▶ [Dataset entries]
★ ★ ★ ★ ★
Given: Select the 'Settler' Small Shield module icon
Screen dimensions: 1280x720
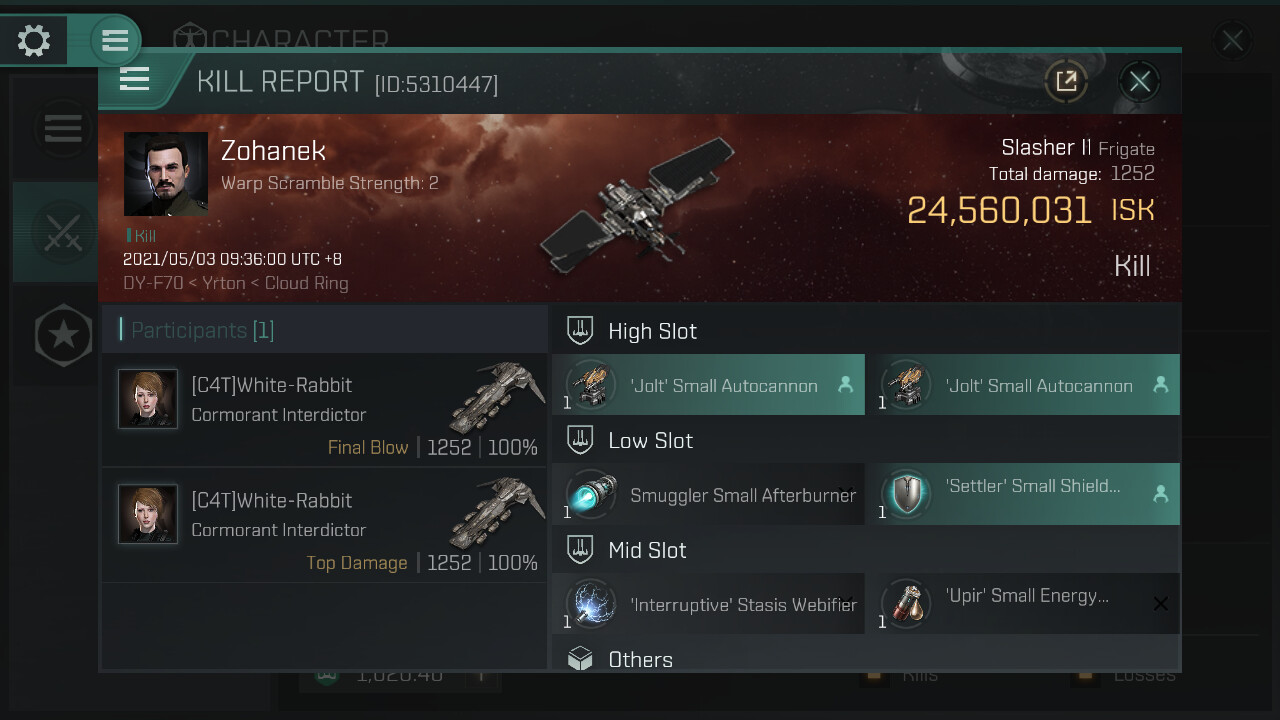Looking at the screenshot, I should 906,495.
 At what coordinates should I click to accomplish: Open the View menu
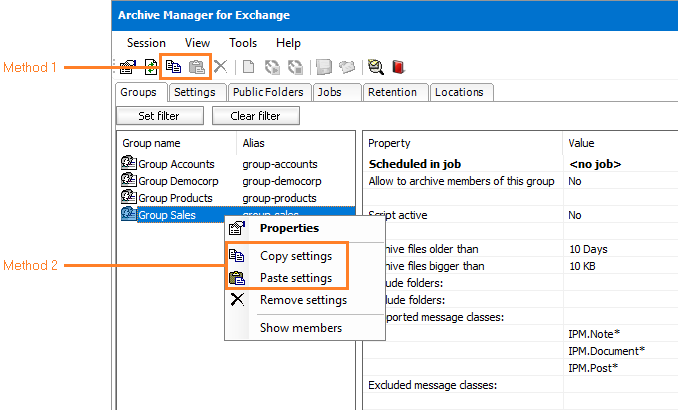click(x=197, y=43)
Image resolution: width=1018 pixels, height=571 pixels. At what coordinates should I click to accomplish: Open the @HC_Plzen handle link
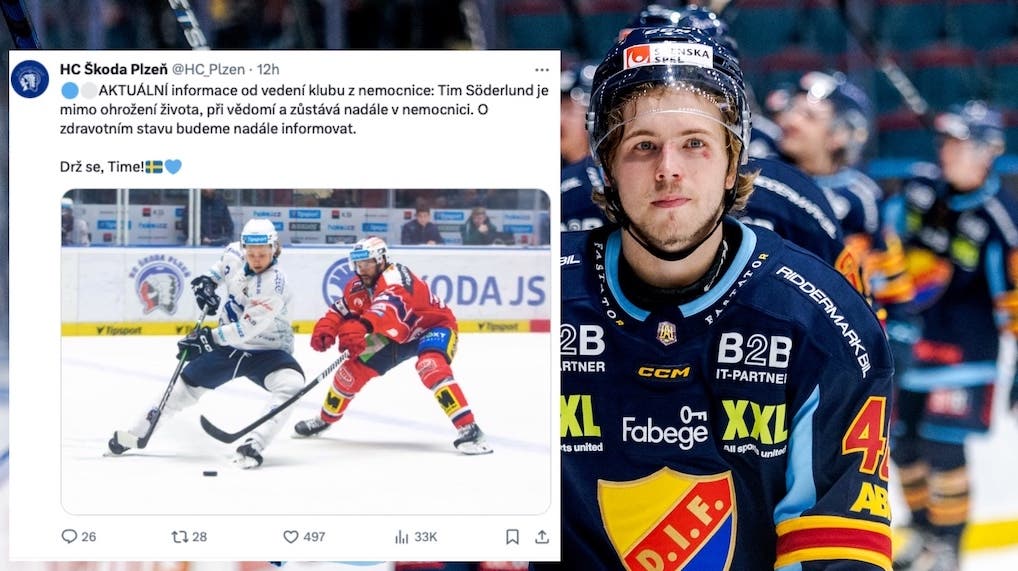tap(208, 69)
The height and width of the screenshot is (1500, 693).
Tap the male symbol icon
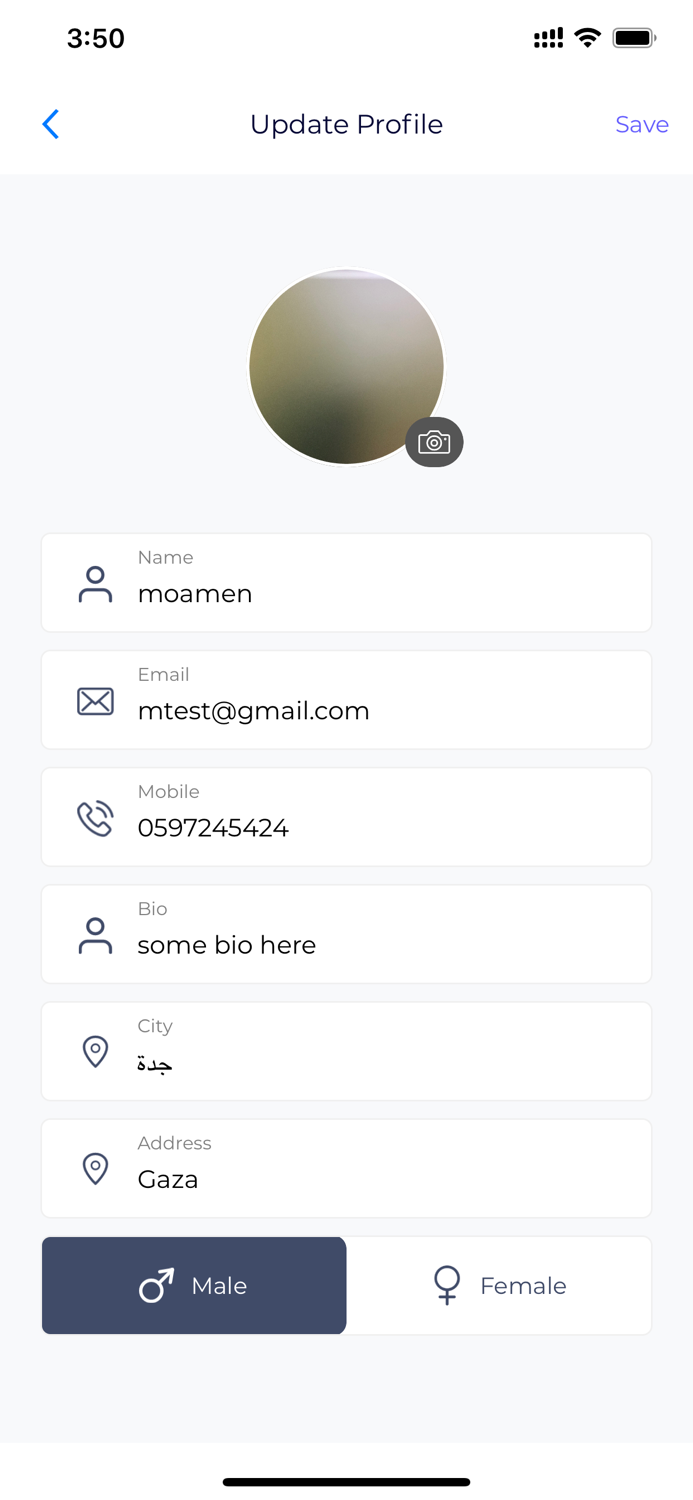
★ ★ ★ ★ ★
Look through the data and gather every line with the string "icon" in it.

▶ [EXPECTED ANSWER]
Given: Select the 'Settler' Small Shield module icon
Tap the male symbol icon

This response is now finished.